The stainless steel bottles, while weighing slightly more, offer durability. They can take the bumps and drops that daily life throws at them. In the steel bottle market, Klean Kanteen, Sovereign Earth, Thermos, Contigo, Ecousable, Earthlust and Green Bottles all give their version of the perfect stainless steel water carrier. As you can see the list is lengthy and sounds very eco-friendly. These bottles cost anywhere from $12 to $40.
Now the last option with hundreds of choices: safe plastic. Fuel Belt, Platypus, LivPure, Nalgene, Camelbak, Polar Bottle, New Wave Enviro, Contigo, Thermos and Aladdin Sustain all offer a reusable, BPA free bottle. Many of the plastic bottles have a twist to make them different from the competition. The prices range from the basic bottle as low as $5 to one of the more accessorized at $40. Fuel Belt comes on a belt, just like the name implies, and has little bottles that can be filled with water. Platypus definitely looks strikingly different. The bottle is made with a mix of urethane and polyethylene giving it a flexible shape that condenses down to nothing when empty. The LivPure bottles come with their own built-in filter. Most of the other brands basically just carry water. They might have a straw or a sleek outside but nothing fancy.

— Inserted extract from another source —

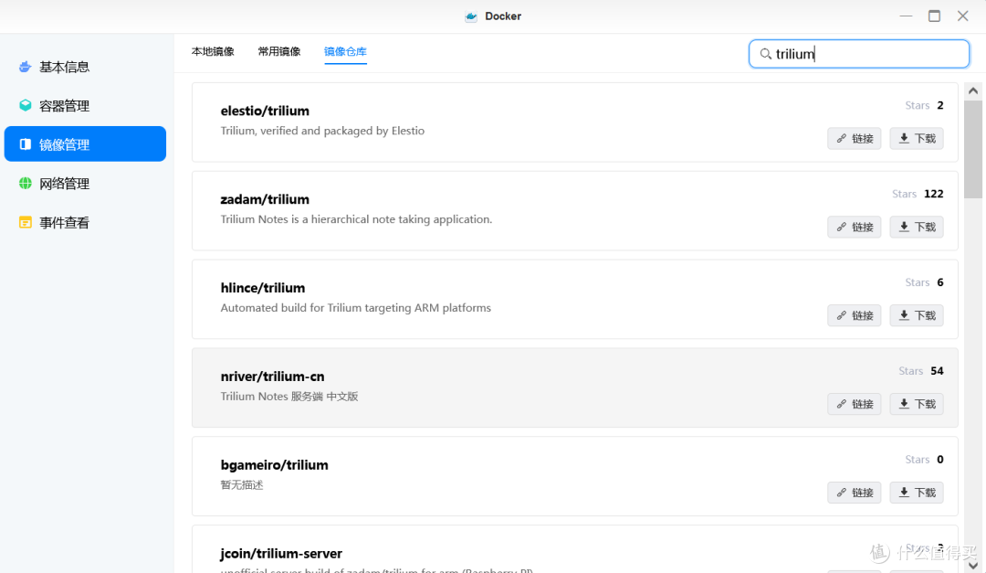Click the 容器管理 cube icon
Screen dimensions: 986x573
pos(26,106)
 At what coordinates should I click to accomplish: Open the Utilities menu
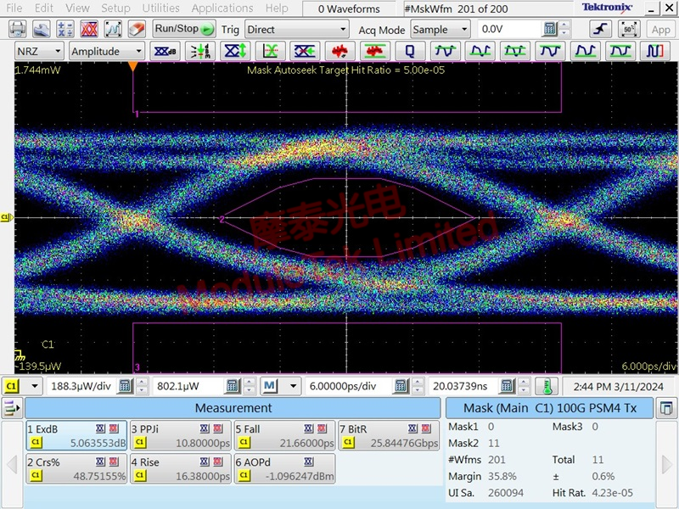[x=160, y=8]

For me, I think one of the basic steel or plastic bottles fits best. They are simple, durable and offer a lot of variety as far as design goes. Cuteness and the environment matter to me if I am going to carry my bottle around with me all day.
Whatever your need, it sure looks like a reusable bottle could fit it. That means there really is no reason we should be buying bottled water when we have so many options for carrying around tap water. After seeing all those choices to help save the environment, I know I’ll feel a little guilty about buying bottled water.